Small 3.1 is Mistral's answer for the 90% of API traffic that doesn't need a flagship: $0.20 input and $0.60 output per 1M tokens, undercutting GPT-5.4 mini on both rates. For teams with EU data-residency requirements, it's often the only model in this price class that ticks the compliance box without a US or Chinese provider in the loop.
The other thing no rival here offers: an open-weights sibling. If your volume grows to where per-token pricing hurts, you can move the same family onto your own GPUs — the API becomes a prototyping stage rather than a permanent bill.
Small 3.1 is a competent generalist with vision support: classification, extraction, summarization, routine drafting, and solid multilingual coverage across European languages. Tool calling works, simple agent loops work.

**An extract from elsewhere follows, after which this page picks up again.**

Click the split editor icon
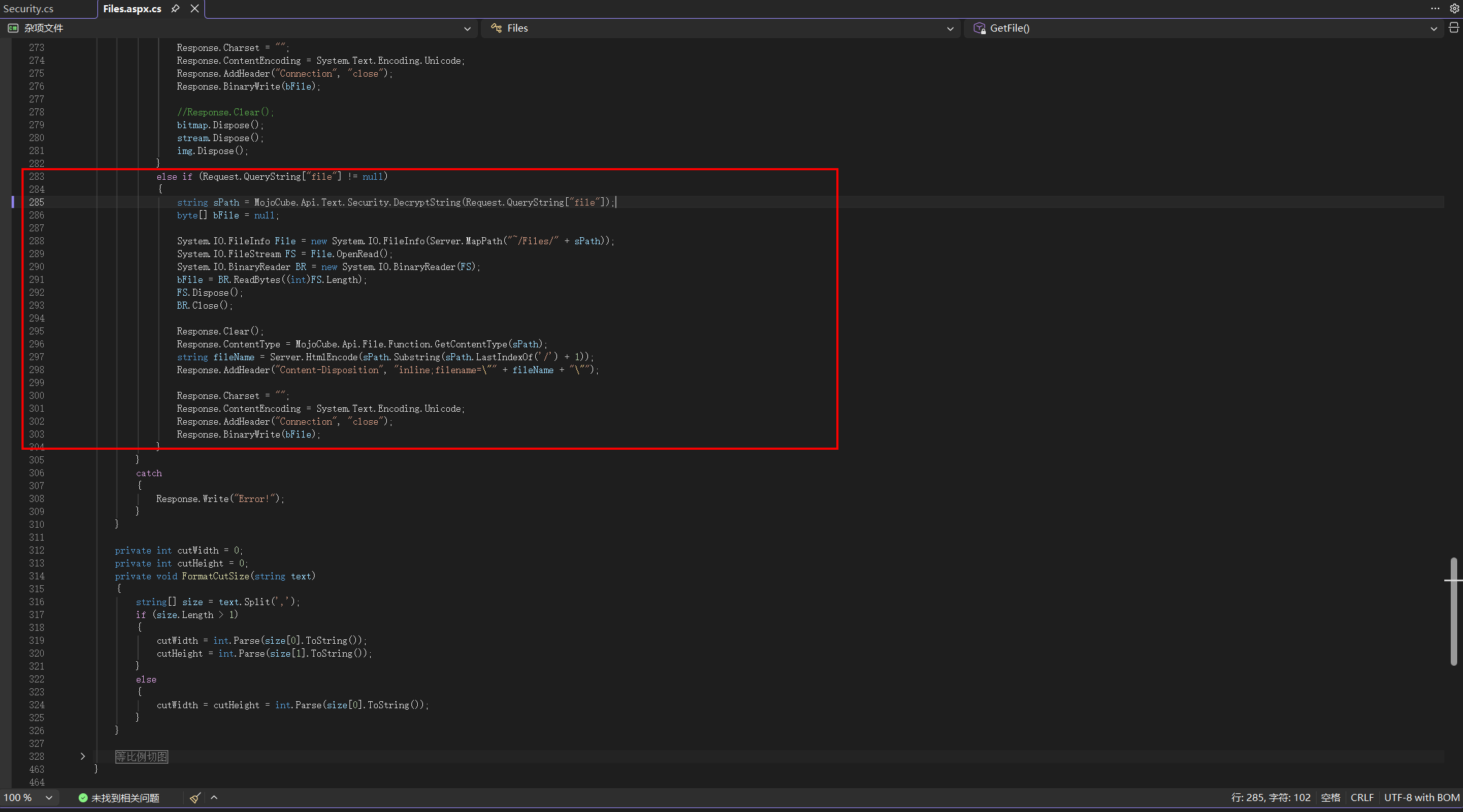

The honest weakness: the 128K window is the smallest in its class, and hard reasoning is out of scope — that's Large 3 territory, or a different provider entirely.

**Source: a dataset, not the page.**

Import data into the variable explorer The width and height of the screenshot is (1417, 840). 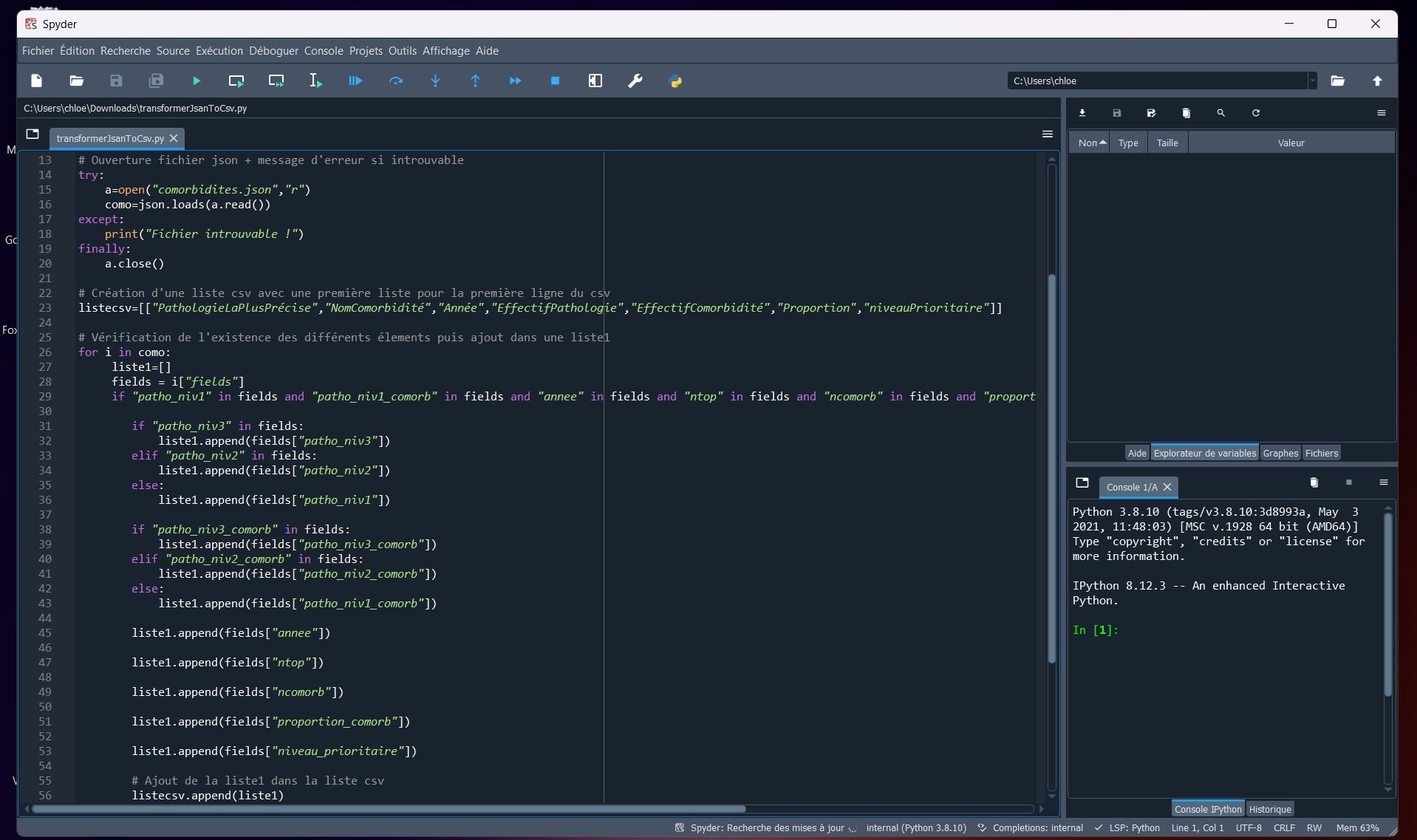1082,112
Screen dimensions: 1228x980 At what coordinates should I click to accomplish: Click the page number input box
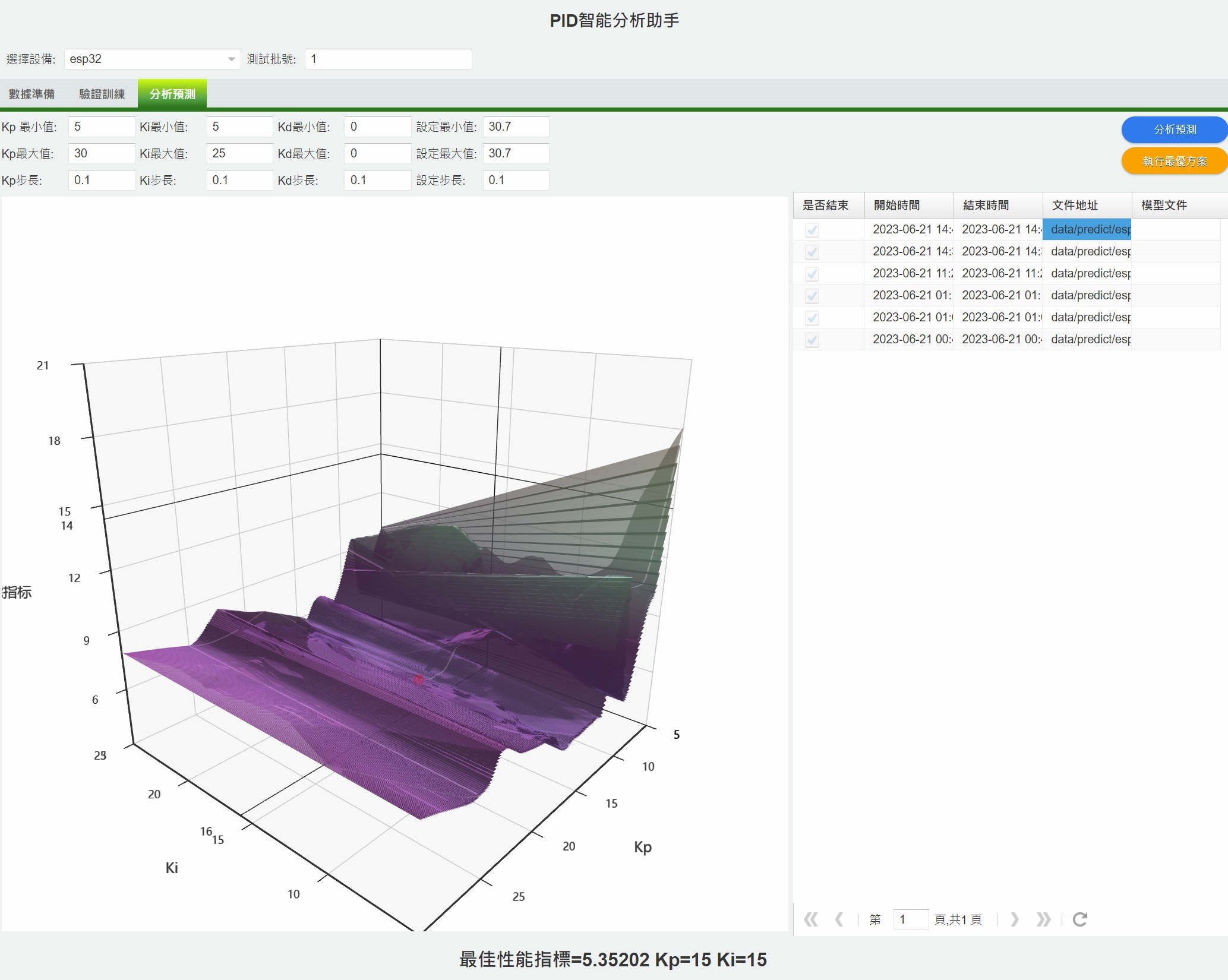(x=910, y=919)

| Model | Input / 1M | Output / 1M | Context |
|---|---|---|---|
| Mistral Small 3.1 | $0.20 | $0.60 | 128K |
| Mistral Large 3 | $2 | $6 | 256K |
| GPT-5.4 mini | $0.25 | $2 | 272K |
| Gemini 3.1 Flash-Lite | $0.25 | $1.50 | 1M |
| DeepSeek V4-Flash | $0.14 | $0.28 | 1M |
On pure price only DeepSeek V4-Flash beats it, and that means Chinese-hosted infrastructure. Against GPT-5.4 mini and Gemini Flash-Lite, Small trades context window for cheaper output and EU jurisdiction. If sovereignty matters, this is the budget pick; if window size matters, look at the 1M rivals.